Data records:
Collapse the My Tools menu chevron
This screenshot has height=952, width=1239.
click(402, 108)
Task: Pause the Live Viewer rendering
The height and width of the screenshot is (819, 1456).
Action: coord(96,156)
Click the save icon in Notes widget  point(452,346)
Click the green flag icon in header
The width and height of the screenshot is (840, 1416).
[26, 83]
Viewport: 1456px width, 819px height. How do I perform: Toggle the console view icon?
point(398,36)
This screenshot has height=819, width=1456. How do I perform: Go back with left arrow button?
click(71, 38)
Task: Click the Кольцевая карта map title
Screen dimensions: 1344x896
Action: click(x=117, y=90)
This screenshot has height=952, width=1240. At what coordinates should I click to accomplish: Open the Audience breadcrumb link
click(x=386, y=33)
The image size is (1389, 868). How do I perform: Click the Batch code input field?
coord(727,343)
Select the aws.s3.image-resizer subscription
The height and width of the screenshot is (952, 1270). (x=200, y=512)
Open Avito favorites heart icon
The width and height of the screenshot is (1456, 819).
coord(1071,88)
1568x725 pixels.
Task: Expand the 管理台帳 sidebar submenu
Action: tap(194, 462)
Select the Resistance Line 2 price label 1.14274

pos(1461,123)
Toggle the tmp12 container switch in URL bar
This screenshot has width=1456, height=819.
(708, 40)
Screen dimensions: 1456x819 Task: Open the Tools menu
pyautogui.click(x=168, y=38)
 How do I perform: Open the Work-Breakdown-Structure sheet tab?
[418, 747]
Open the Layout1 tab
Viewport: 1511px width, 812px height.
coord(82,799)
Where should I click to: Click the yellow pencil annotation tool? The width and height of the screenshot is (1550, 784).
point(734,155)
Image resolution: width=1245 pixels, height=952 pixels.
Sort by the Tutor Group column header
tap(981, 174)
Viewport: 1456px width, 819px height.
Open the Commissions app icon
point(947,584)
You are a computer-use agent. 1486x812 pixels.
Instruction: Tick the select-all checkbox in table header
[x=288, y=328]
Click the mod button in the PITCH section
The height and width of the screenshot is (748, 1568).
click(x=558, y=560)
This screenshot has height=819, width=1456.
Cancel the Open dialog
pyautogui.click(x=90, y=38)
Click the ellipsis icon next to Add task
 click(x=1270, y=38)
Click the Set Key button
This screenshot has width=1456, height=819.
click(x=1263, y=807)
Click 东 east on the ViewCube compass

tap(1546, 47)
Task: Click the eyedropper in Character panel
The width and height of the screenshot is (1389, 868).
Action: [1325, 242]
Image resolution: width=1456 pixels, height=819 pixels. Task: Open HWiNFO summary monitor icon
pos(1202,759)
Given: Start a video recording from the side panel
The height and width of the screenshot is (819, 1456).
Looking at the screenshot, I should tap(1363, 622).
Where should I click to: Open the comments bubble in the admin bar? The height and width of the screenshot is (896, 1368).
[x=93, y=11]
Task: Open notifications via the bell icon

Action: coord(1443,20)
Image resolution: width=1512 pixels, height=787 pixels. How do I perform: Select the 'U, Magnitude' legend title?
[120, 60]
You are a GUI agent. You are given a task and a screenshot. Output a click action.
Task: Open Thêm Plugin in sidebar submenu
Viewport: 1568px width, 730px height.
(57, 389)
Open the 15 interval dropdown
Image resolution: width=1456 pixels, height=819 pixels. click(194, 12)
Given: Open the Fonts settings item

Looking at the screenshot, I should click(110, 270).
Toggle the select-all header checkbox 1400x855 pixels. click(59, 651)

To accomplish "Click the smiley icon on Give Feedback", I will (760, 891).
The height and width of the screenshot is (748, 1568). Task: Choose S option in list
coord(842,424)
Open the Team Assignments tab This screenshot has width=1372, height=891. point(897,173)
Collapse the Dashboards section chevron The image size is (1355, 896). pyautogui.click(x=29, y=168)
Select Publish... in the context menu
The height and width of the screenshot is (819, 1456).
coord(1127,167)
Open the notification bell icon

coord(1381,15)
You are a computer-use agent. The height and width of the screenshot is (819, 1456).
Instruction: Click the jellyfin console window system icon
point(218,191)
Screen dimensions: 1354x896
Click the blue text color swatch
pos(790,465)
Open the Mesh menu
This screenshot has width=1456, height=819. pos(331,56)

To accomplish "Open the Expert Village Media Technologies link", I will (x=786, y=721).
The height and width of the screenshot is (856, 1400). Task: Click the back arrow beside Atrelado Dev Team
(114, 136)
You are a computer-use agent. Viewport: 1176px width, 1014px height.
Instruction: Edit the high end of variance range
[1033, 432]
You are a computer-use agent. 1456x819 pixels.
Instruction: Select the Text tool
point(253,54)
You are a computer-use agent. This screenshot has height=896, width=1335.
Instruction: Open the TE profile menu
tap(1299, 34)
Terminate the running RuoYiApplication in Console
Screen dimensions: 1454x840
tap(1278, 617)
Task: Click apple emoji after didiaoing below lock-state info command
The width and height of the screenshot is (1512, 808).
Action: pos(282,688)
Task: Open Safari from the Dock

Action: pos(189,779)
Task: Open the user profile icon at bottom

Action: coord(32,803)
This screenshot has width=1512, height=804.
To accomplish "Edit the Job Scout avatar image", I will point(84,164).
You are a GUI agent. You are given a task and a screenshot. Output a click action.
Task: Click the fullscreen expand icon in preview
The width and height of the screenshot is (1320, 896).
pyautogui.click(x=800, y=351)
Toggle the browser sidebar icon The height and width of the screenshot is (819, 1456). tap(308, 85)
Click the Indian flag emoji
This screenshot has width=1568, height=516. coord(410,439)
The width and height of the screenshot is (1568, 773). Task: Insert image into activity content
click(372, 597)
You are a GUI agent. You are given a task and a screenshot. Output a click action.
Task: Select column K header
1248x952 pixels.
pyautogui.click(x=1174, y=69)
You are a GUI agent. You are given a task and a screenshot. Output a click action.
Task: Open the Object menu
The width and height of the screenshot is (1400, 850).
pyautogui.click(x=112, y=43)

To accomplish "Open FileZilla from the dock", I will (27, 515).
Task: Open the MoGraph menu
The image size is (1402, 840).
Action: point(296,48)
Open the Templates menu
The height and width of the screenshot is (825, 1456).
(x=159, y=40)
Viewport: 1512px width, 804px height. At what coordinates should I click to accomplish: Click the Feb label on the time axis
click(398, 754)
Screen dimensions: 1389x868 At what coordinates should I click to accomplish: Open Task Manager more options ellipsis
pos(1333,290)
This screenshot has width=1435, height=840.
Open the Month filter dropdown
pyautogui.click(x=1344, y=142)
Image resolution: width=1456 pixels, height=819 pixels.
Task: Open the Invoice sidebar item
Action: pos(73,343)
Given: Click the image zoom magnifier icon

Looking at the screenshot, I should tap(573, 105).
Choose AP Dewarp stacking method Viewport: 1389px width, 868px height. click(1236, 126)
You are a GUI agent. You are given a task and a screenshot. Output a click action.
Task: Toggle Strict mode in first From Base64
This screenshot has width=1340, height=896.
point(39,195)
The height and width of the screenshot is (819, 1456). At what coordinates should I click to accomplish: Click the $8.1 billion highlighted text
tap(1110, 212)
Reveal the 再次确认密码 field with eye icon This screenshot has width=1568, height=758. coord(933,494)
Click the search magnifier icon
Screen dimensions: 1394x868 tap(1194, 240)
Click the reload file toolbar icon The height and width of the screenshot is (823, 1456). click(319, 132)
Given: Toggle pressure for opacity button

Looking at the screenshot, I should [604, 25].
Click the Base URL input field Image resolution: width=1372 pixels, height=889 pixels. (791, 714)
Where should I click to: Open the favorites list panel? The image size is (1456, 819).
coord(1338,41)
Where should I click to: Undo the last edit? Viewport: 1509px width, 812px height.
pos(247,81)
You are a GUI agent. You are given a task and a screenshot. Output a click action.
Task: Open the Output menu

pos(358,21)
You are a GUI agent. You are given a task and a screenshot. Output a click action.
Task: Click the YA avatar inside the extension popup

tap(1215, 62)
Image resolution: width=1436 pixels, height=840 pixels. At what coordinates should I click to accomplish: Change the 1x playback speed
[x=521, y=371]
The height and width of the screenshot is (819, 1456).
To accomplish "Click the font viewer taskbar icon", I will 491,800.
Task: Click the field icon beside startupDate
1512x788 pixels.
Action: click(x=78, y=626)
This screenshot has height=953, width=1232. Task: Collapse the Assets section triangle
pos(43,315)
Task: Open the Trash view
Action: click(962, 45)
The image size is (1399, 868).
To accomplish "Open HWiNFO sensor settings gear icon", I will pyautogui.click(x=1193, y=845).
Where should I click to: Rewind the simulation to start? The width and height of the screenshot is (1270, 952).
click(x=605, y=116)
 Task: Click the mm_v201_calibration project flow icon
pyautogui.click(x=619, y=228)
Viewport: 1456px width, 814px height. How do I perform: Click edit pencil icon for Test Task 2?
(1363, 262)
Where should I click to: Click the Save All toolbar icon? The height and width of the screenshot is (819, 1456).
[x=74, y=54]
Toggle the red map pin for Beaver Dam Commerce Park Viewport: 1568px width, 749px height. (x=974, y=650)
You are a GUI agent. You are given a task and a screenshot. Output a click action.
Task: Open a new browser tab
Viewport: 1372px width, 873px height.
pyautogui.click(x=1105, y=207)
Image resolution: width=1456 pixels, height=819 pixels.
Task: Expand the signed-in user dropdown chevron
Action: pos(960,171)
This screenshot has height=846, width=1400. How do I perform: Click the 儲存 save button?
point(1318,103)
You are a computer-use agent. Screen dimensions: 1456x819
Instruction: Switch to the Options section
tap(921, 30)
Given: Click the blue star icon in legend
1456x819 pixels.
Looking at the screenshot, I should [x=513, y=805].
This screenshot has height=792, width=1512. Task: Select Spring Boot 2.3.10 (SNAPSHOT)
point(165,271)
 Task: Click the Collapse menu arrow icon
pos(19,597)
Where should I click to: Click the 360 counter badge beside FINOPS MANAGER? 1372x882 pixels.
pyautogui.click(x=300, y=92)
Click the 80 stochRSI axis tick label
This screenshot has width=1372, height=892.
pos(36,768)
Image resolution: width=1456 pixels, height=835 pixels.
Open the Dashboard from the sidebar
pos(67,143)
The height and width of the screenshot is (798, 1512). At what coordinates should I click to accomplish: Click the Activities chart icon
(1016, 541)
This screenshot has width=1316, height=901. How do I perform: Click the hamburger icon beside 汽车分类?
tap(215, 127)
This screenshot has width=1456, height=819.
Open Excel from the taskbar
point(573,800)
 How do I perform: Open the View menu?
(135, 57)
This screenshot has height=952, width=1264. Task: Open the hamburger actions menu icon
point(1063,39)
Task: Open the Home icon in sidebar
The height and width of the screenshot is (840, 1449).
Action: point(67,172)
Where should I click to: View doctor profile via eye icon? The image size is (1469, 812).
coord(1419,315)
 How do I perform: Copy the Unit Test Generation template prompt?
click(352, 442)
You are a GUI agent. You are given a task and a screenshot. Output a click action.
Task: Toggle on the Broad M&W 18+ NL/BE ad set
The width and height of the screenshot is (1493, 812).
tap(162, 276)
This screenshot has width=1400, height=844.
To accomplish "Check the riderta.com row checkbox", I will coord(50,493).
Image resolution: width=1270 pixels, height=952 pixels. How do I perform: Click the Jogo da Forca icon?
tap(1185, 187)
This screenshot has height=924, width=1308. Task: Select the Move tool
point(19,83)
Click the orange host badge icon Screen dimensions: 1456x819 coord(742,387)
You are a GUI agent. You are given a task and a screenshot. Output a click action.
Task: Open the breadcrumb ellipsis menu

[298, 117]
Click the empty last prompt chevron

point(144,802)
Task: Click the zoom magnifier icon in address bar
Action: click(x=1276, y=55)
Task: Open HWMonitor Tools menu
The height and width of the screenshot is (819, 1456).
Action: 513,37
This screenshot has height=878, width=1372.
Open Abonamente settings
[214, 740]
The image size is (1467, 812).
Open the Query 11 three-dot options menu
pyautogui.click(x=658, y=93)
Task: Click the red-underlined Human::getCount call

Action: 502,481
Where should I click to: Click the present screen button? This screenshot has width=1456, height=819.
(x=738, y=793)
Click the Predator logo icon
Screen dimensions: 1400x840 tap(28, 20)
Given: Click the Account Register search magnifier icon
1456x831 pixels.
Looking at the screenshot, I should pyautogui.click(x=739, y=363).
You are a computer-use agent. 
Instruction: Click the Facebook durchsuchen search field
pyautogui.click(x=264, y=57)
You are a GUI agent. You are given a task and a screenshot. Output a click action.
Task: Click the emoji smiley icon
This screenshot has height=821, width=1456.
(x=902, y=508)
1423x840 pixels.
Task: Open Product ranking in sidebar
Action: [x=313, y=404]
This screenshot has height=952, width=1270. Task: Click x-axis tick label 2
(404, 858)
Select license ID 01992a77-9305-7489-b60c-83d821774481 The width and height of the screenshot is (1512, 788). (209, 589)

*What you are asked to do:*
For the word "browser", show every line of the entries that holds it.

*Solution to this exercise:*
Toggle the browser sidebar icon The height and width of the screenshot is (819, 1456). tap(308, 85)
Task: Open a new browser tab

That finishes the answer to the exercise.